How it works¶

This page explains, from the ground up, how pybench turns a pile of noisy numbers into a single PASS/FAIL. There are only three ideas: pairing, a per-slot t-test, and a sign-flip permutation of a severity statistic.

The problem: the metric is noisy¶

A benchmark returns a random number — accuracy, a loss, a score — that shifts from run to run because of the random seed. Run it once before a change and once after, and you can’t tell a real regression from luck. The usual fix is to run many seeds and compare distributions, but a naive comparison needs a lot of seeds to see through the noise.

Idea 1 — pairing cancels the noise¶

pybench samples a set of seeds once, stores them in the baseline, and reuses the same seeds on every later run. So for each seed s it has a baseline value and a current value computed under identical conditions.
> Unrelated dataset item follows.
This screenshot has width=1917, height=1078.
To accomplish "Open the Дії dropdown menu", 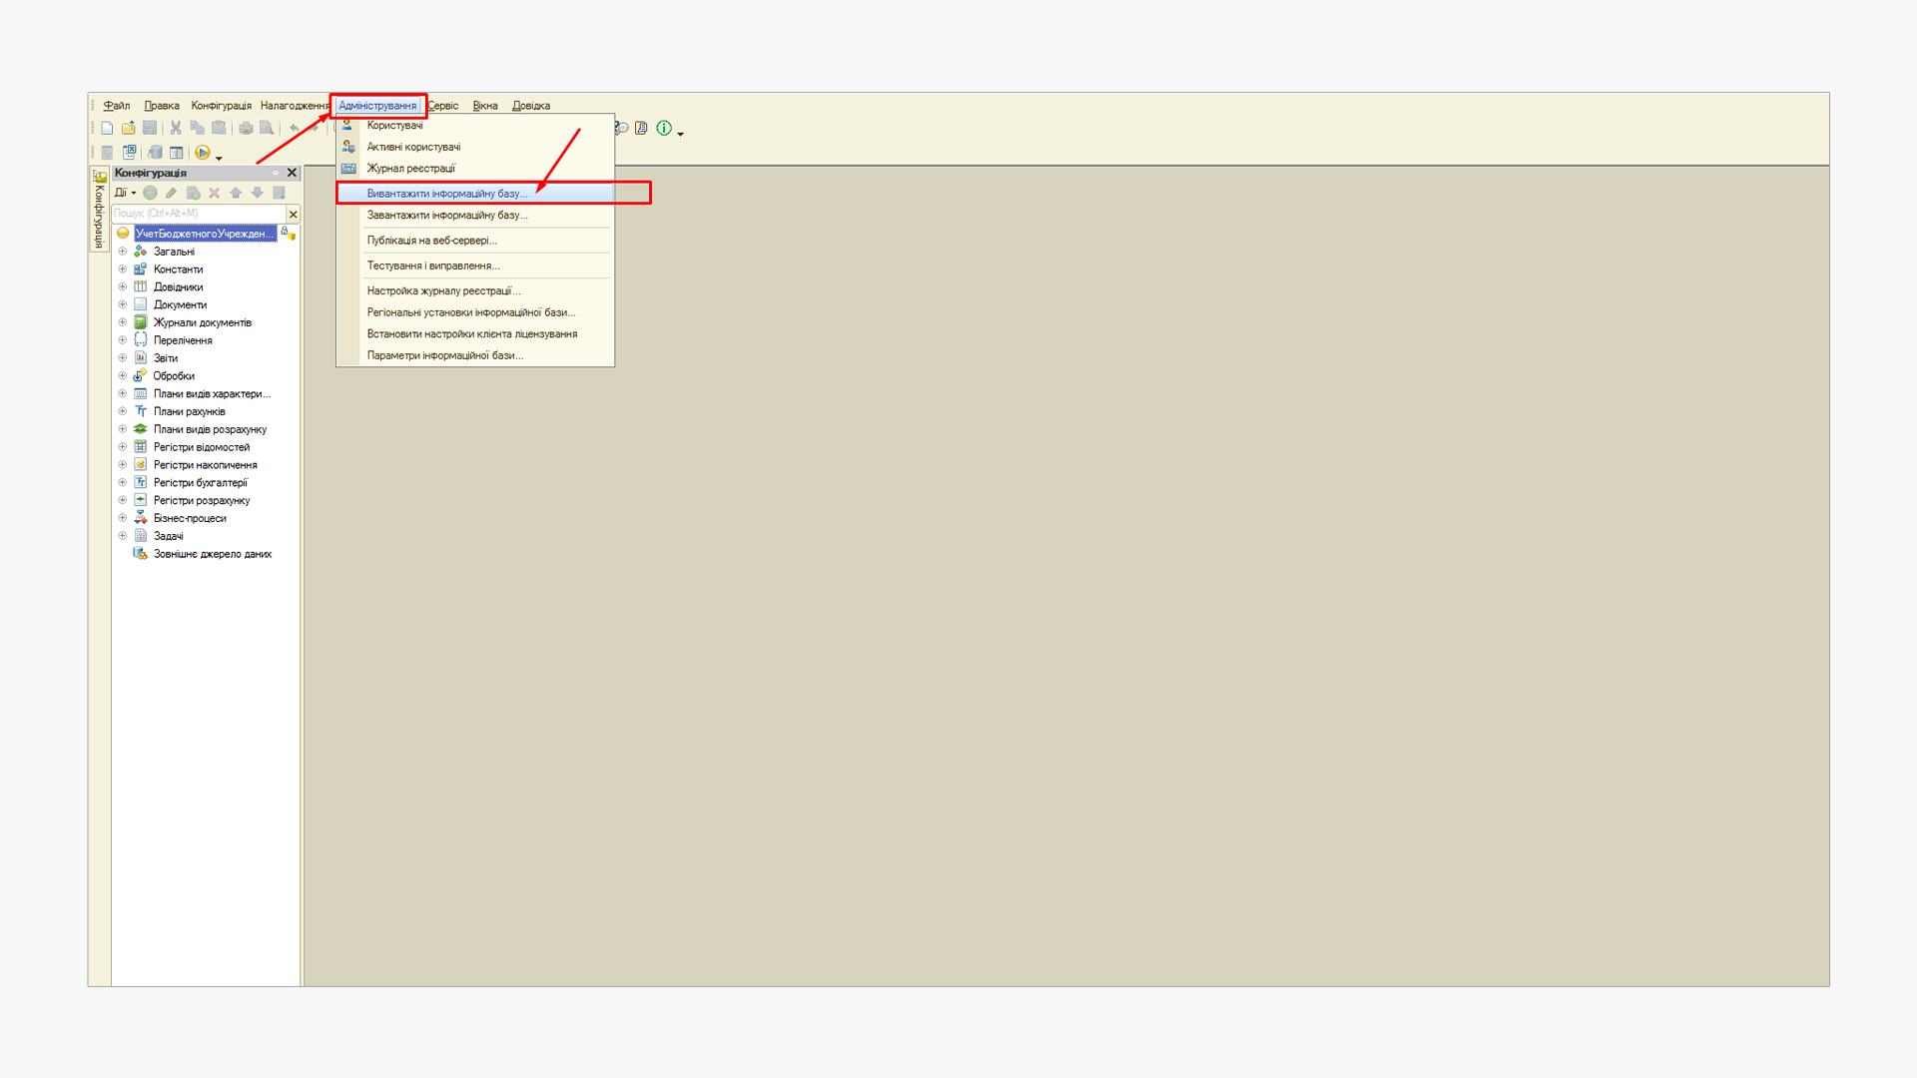I will 124,193.
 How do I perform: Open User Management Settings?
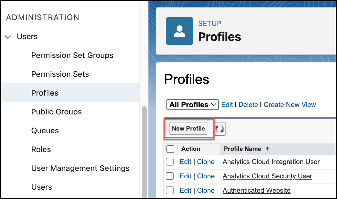(x=80, y=169)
It works with the per-seed difference

d_s = goodness(current_s) − goodness(baseline_s)

Pairing subtracts away the seed-to-seed variance that both runs share, leaving only the effect of the code change. That is why pybench detects a regression with far fewer seeds than an unpaired two-sample test would need.

Goodness, and the min: convention. pybench’s convention is higher is better. For a metric where lower is better (a loss), you prefix its key with min: and return the raw value; pybench negates it internally so that goodness = −loss. A regression is then always a drop in goodness, whichever direction the raw metric moves.
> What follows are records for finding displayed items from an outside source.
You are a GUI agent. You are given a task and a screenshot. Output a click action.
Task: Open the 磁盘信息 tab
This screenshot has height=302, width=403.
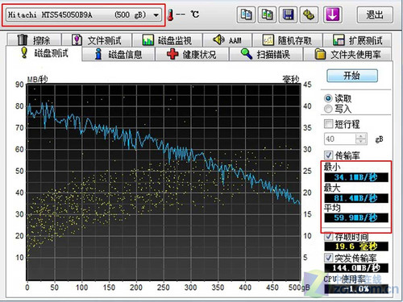pos(118,54)
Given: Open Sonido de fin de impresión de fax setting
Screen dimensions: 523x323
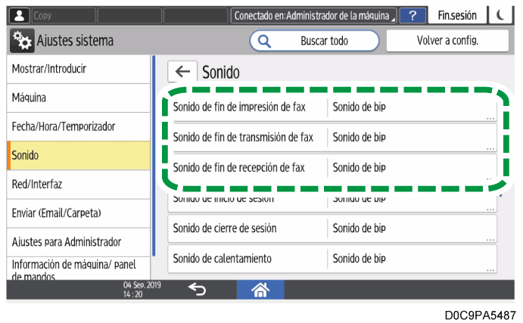Looking at the screenshot, I should coord(332,107).
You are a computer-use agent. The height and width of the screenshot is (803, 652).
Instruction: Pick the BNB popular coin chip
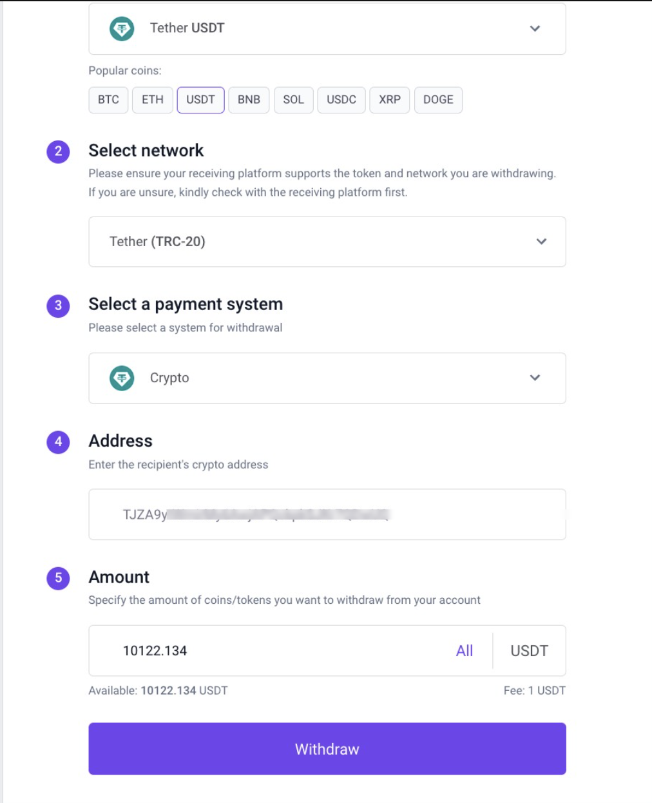pyautogui.click(x=249, y=100)
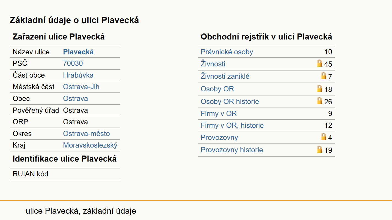392x220 pixels.
Task: Open the Ostrava-město okres link
Action: [87, 134]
Idea 2 — a per-slot paired t-test¶

A benchmark can report several metrics at several steps. Each (step, metric) pair is a slot. For each slot, pybench has one difference d_s per seed and runs a one-sided paired t-test of “mean difference < 0” (a regression):

t_stat = mean(d_s) / (std(d_s) / √n)

A very negative t_stat means a confident drop. The critical value t_crit = t.ppf(alpha, n−1) (itself negative) is the threshold; a slot whose t_stat falls below t_crit has individually regressed at level alpha.

That is enough to judge one slot. The hard part is combining many.

Idea 3 — combine slots without assuming independence¶

The slots are not independent: one seed produces correlated values across steps and across metrics (a lucky seed lifts the whole curve). Two tempting shortcuts both break on exactly this correlation — and the synthetic example measures them failing:

a global t-test that pools every (seed, step) difference assumes they are all independent, so correlation shrinks its standard error and it raises false alarms;
a per-step t-test + binomial on the count of significant steps assumes the counts are independent Bernoulli(alpha), which correlation also violates.

pybench instead asks the data what “no change” looks like, by permutation.

The severity statistic¶

First it reduces the whole benchmark to one number, the severity — how deep, in total, the slots fall into the rejection region:

T = Σ_slots max(0, t_crit − t_stat)

A slot contributes only if it crossed t_crit, and contributes more the deeper it went. This is the crucial choice: a count of flagged slots would treat one catastrophic regression the same as one marginal blip. By keeping the magnitude, severity stays sensitive to a single sharply-regressed slot — the very case the synthetic example shows a count-based permutation misses.

The sign-flip permutation¶

Under the null “the change had no effect,” the baseline and current runs are interchangeable for each seed, so +d_s and −d_s are equally likely. pybench builds the null distribution of T by flipping the sign of whole per-seed difference vectors — one coin flip per seed, never per slot, so the cross-slot correlation is preserved:

T = severity(D)                       # observed, D is (n_seeds, n_slots)
for _ in range(n_perm):               # n_perm ≈ 5000
    signs = random ±1, one per seed   # shape (n_seeds, 1)
    T_b = severity(signs * D)
meta_p = (#{ T_b ≥ T } + 1) / (n_perm + 1)

Because it compares T to its own permutation null, this is exactly calibrated for any correlation structure — no independence assumption anywhere. The benchmark FAILS when meta_p < alpha.

For a single slot (K = 1) the severity is monotone in −t_stat, so the sign-flip reduces exactly to the one-sided paired t-test — the simplest case falls out for free.

Putting it together¶

sample/reuse seeds  →  run baseline & current on the same seeds
   →  per-seed goodness differences d_s per slot
   →  per-slot paired t-test  →  severity  T = Σ max(0, t_crit − t_stat)
   →  within-seed sign-flip permutation  →  meta_p
   →  FAIL if meta_p < alpha

Every step is plain arithmetic over the differences pybench already has, so the statistics add negligible cost on top of running the benchmark itself. The full rationale, including the alternatives pybench rejected, is in SPECIFICATIONS.md §3.